**PROBLEM STATEMENT**
So that the copy stays text only, transcribe the data below exactly and exclude the images.

[Collected data entries]
────────────────

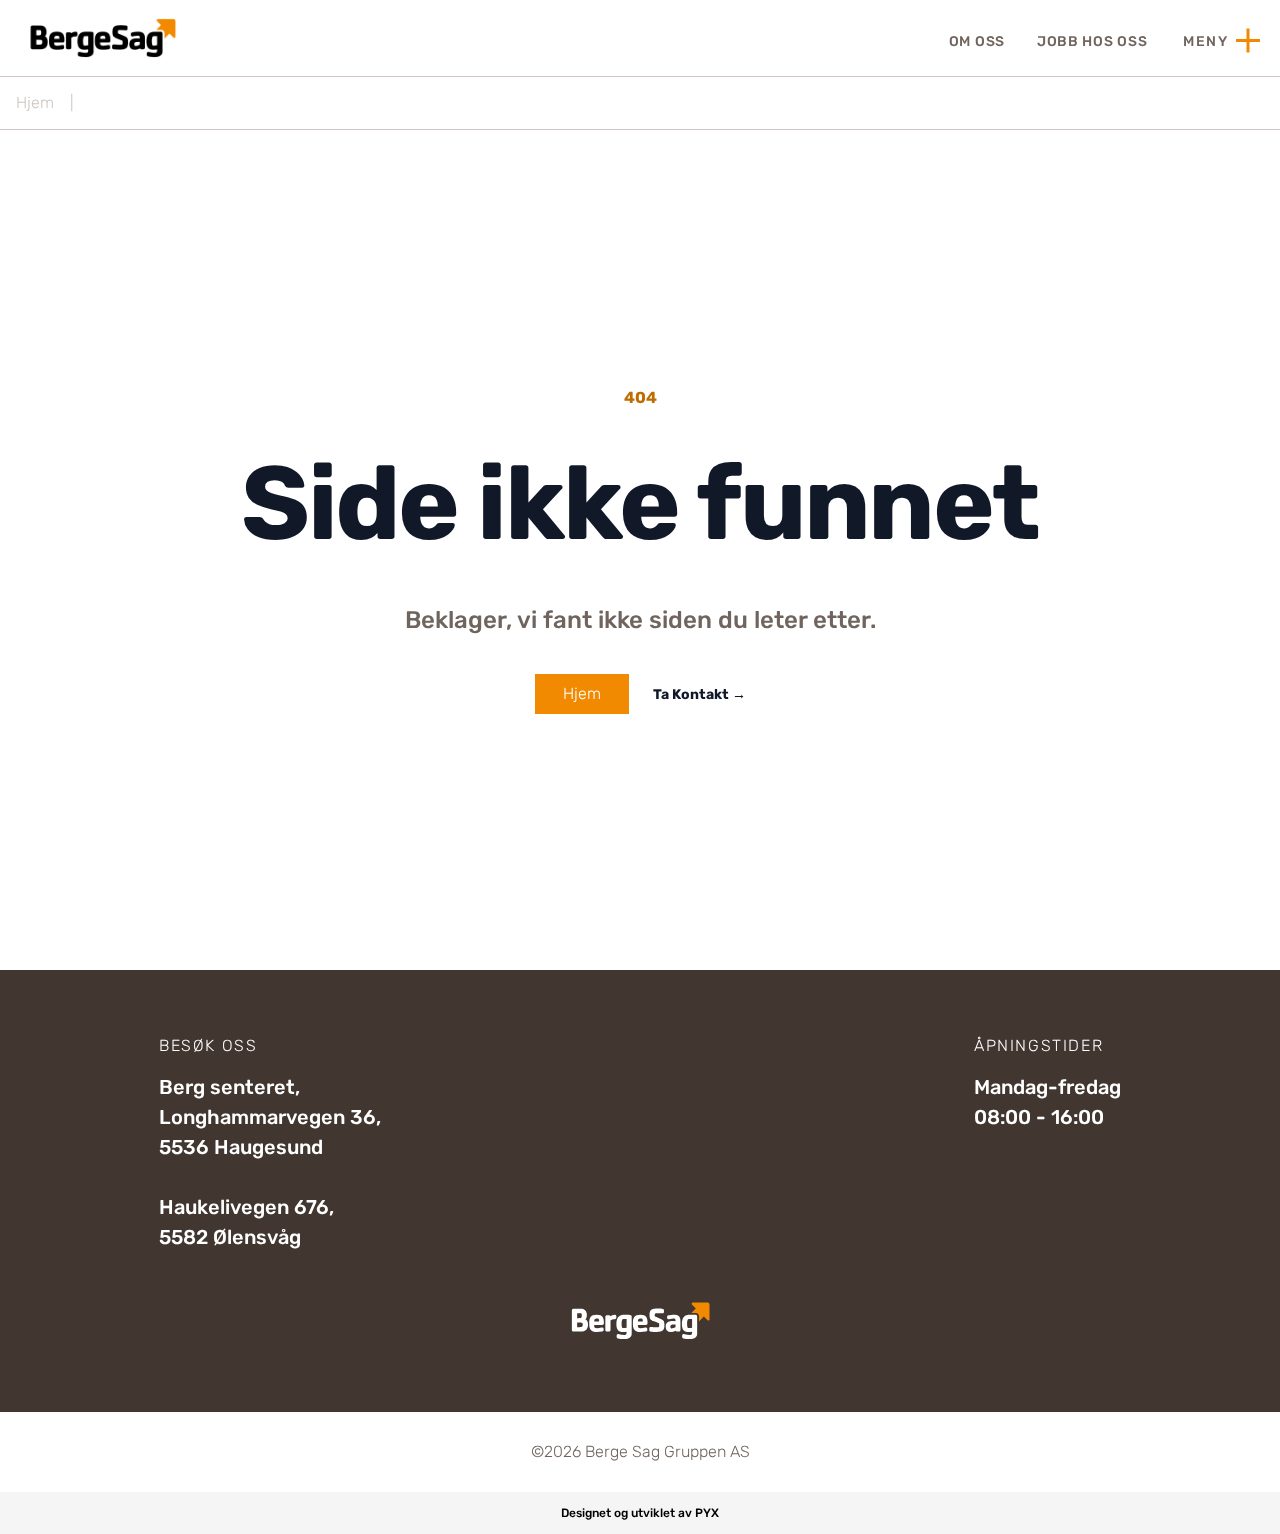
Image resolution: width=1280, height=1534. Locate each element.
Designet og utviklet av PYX (640, 1513)
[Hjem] (100, 38)
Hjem (35, 102)
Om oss (977, 41)
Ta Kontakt (699, 694)
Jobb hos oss (1092, 41)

────────────────

**REPLY**
Image resolution: width=1280, height=1534. Locate each element.
Designet og utviklet av PYX (640, 1513)
[Hjem] (100, 38)
Hjem (35, 102)
Om oss (977, 41)
Ta Kontakt (699, 694)
Jobb hos oss (1092, 41)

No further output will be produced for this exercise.